BackDisplaying and Describing Categorical Data: Titanic Case Study and Contingency Tables
Study Guide - Smart Notes
Tailored notes based on your materials, expanded with key definitions, examples, and context.
Displaying and Describing Categorical Data
Introduction to Categorical Data Visualization
Categorical data analysis is essential for understanding how groups or categories compare within a dataset. In statistics, visual displays and tables are used to summarize and interpret such data, revealing patterns and relationships that may not be obvious from raw numbers alone.
Visualizing Categorical Data: The Titanic Example
The Area Principle and Misleading Graphs
When displaying categorical data, it is crucial to ensure that the area representing each category is proportional to its value. Violating this principle can lead to misinterpretation.
Area Principle: The area occupied by a part of a graph should correspond to the magnitude of the value it represents.
Example: The Titanic ship graphic (see below) attempts to show the number of people in each class (Crew, Third, Second, First) by the size of ship icons. However, the area of each ship exaggerates the differences, making it appear as though the majority were crew, when in fact only about 40% were.

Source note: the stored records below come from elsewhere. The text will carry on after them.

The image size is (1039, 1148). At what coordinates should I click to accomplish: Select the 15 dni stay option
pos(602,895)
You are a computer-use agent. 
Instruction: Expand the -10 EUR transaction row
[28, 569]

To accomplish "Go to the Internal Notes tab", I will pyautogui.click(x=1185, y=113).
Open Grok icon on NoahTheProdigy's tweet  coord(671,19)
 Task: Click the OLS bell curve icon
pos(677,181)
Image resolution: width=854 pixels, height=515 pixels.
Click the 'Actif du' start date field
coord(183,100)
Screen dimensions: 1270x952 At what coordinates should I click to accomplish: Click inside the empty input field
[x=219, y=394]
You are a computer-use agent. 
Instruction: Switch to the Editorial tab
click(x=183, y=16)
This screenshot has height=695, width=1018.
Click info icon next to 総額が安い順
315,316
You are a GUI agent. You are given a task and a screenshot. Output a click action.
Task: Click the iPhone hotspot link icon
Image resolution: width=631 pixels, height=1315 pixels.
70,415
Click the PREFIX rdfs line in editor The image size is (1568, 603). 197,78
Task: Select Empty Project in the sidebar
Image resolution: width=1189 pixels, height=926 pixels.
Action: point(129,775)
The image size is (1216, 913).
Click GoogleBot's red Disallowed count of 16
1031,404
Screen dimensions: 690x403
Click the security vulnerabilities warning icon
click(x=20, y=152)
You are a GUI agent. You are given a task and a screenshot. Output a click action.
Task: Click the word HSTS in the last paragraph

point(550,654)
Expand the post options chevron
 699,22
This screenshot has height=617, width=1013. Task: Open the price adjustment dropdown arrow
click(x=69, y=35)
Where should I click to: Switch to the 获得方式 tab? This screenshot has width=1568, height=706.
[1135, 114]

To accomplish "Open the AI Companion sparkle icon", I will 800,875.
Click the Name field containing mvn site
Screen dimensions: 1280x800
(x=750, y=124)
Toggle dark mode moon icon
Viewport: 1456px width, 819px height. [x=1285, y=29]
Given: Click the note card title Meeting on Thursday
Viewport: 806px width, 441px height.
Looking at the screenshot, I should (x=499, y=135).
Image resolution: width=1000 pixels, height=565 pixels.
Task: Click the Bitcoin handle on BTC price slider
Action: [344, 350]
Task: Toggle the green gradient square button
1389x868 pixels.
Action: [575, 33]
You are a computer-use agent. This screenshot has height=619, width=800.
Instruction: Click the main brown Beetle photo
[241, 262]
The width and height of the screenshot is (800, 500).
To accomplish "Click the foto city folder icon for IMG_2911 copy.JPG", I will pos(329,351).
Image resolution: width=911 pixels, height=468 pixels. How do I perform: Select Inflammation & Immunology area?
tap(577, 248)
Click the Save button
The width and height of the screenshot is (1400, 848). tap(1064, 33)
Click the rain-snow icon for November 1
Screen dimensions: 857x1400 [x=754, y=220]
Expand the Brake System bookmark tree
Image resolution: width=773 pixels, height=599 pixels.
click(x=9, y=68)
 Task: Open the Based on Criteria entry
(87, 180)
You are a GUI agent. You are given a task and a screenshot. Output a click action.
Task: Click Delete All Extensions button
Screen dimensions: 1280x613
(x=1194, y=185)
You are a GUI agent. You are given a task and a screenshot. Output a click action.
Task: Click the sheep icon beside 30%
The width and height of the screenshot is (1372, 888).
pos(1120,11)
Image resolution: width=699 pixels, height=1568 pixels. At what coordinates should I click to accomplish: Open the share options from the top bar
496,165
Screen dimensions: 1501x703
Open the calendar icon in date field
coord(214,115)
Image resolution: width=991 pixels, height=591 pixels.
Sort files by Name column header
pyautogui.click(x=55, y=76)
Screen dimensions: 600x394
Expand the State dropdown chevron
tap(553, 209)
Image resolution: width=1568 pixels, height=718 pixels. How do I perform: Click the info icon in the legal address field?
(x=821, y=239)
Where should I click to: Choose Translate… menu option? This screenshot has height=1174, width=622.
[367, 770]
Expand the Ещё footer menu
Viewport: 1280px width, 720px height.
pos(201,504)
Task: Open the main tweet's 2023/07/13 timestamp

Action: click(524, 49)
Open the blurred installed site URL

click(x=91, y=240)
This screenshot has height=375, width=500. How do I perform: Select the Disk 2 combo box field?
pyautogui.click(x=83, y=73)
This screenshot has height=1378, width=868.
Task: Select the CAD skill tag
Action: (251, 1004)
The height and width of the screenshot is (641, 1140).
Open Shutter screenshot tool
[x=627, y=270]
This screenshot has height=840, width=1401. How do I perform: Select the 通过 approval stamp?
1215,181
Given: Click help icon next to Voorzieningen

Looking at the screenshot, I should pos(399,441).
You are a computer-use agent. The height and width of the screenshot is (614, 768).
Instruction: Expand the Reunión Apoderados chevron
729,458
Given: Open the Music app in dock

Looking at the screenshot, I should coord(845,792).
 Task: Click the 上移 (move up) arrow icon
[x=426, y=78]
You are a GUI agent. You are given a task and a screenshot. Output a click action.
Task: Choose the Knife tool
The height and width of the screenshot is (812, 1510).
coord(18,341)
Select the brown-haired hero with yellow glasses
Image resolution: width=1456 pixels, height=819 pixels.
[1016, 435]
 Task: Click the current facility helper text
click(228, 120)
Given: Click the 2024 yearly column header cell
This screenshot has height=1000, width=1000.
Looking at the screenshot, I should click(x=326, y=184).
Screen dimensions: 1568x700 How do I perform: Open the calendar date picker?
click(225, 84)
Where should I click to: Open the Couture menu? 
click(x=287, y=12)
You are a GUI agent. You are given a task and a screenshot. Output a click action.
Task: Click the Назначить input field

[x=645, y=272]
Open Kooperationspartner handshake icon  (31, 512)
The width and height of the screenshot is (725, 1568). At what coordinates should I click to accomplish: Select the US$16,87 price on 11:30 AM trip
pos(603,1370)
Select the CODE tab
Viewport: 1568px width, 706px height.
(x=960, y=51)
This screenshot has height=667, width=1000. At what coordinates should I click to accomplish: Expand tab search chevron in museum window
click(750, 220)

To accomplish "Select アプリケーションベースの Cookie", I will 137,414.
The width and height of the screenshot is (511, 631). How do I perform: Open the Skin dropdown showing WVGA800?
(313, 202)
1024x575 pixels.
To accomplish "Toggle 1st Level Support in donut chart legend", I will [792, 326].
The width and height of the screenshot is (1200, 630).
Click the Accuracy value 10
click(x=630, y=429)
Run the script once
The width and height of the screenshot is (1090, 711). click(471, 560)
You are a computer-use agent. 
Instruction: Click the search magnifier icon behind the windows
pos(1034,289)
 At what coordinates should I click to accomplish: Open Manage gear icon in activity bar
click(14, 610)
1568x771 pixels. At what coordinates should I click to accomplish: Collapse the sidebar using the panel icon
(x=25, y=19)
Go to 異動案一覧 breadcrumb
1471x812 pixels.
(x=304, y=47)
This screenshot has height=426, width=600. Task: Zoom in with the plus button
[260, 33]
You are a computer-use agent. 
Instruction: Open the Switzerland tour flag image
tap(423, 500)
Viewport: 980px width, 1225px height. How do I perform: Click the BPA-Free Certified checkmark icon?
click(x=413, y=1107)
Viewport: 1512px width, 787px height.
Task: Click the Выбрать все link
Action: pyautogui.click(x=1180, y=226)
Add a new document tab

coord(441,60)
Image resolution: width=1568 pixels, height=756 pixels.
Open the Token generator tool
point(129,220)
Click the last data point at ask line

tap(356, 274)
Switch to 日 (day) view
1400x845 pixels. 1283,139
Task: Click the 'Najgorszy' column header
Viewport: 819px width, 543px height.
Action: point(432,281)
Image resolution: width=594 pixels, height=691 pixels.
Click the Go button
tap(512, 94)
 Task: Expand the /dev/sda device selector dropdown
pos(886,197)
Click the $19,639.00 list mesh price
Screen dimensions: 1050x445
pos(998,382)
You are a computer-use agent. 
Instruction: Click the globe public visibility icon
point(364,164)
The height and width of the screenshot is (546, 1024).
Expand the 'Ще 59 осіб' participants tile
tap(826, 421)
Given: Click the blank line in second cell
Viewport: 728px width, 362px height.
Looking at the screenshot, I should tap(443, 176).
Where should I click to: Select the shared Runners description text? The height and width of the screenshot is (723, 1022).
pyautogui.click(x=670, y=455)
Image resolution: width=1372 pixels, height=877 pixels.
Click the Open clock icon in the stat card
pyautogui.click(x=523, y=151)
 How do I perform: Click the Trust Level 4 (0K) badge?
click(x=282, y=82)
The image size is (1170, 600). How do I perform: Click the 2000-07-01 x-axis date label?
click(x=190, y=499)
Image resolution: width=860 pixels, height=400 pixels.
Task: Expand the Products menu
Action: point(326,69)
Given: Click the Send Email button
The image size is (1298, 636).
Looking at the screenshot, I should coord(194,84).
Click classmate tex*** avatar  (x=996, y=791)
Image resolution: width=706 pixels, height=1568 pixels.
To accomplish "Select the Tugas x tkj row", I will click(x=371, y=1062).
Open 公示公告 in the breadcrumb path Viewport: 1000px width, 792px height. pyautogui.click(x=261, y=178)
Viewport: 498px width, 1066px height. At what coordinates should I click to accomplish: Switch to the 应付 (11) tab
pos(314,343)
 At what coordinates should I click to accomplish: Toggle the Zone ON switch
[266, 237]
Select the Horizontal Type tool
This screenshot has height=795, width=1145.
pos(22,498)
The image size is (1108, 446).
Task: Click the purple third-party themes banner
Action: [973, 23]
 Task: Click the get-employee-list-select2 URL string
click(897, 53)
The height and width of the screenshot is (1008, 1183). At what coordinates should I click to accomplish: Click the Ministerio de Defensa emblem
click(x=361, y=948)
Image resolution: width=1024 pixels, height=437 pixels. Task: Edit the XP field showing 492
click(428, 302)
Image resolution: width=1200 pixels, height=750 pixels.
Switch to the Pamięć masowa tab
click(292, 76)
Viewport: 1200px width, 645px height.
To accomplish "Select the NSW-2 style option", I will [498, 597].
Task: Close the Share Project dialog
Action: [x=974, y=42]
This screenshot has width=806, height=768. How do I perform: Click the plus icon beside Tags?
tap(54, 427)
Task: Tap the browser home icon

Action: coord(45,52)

Contingency Tables: Summarizing Two Categorical Variables
Definition and Purpose
A contingency table (or two-way table) displays the frequency distribution of variables that are categorical. It allows us to examine the relationship between two categorical variables by showing the counts for each combination of categories.
Example: Titanic Class and Survival
The table below summarizes the number of Titanic passengers and crew by class and survival status:
First | Second | Third | Crew | Total | |
|---|---|---|---|---|---|
Alive | 203 | 118 | 178 | 212 | 711 |
Dead | 122 | 167 | 528 | 673 | 1490 |
Total | 325 | 285 | 706 | 885 | 2201 |

Marginal and Joint Distributions
Marginal Distribution: The totals for each category (row or column), showing the overall distribution of a single variable.
Joint Distribution: The proportion of cases falling into each combination of categories (cell), often expressed as a percentage of the total.
Example of joint distribution (percent of total):
First | Second | Third | Crew | All | |
|---|---|---|---|---|---|
Alive | 9.22 | 5.36 | 8.09 | 9.63 | 32.30 |
Dead | 5.54 | 7.59 | 23.99 | 30.58 | 67.70 |
All | 14.77 | 12.95 | 32.08 | 40.21 | 100.00 |

Conditional Distributions
A conditional distribution shows the distribution of one variable for individuals who satisfy a condition on another variable. For example, the distribution of class among survivors, or the survival rate within each class.
To compute the conditional distribution of class among survivors, divide the number of survivors in each class by the total number of survivors.
Example (percent of survivors by class):
First | Second | Third | Crew | Total | |
|---|---|---|---|---|---|
Alive | 28.6% | 16.6% | 25.0% | 29.8% | 100% |

Example (percent of deaths by class):
First | Second | Third | Crew | Total | |
|---|---|---|---|---|---|
Dead | 8.2% | 11.2% | 35.4% | 45.2% | 100% |

Using Statistical Software for Contingency Tables
Statistical software (such as Minitab) can be used to generate contingency tables and calculate row, column, and total percentages. The following screenshots show how to set up cross-tabulation and select the appropriate display options:
To display row percentages (conditional on survival status):

To display column percentages (conditional on class):

Interpreting Conditional Percentages
Conditional percentages help us understand the relationship between variables. For example, the survival rate within each class:
First | Second | Third | Crew | All | |
|---|---|---|---|---|---|
Alive | 62.46 | 41.40 | 25.21 | 23.95 | 32.30 |
Dead | 37.54 | 58.60 | 74.79 | 76.05 | 67.70 |
All | 100.00 | 100.00 | 100.00 | 100.00 | 100.00 |

Summary Table: Types of Distributions in Contingency Tables
Type | What it Shows | How to Calculate |
|---|---|---|
Marginal Distribution | Totals for each row or column | Sum counts across rows or columns, divide by grand total |
Joint Distribution | Proportion in each cell | Cell count divided by grand total |
Conditional Distribution | Distribution of one variable given a category of the other | Cell count divided by row or column total |
Key Points and Best Practices
Always check that the area principle is respected in visual displays.
Use contingency tables to explore relationships between two categorical variables.
Calculate and interpret marginal, joint, and conditional distributions to gain insights into the data.
Use statistical software to efficiently compute and visualize these distributions.
Be cautious of misleading graphics and always verify the underlying numbers.
Example Application
In the Titanic dataset, contingency tables and conditional distributions reveal that survival rates varied greatly by class, with first-class passengers having a much higher chance of survival than third-class passengers or crew. This kind of analysis is foundational for understanding associations in categorical data.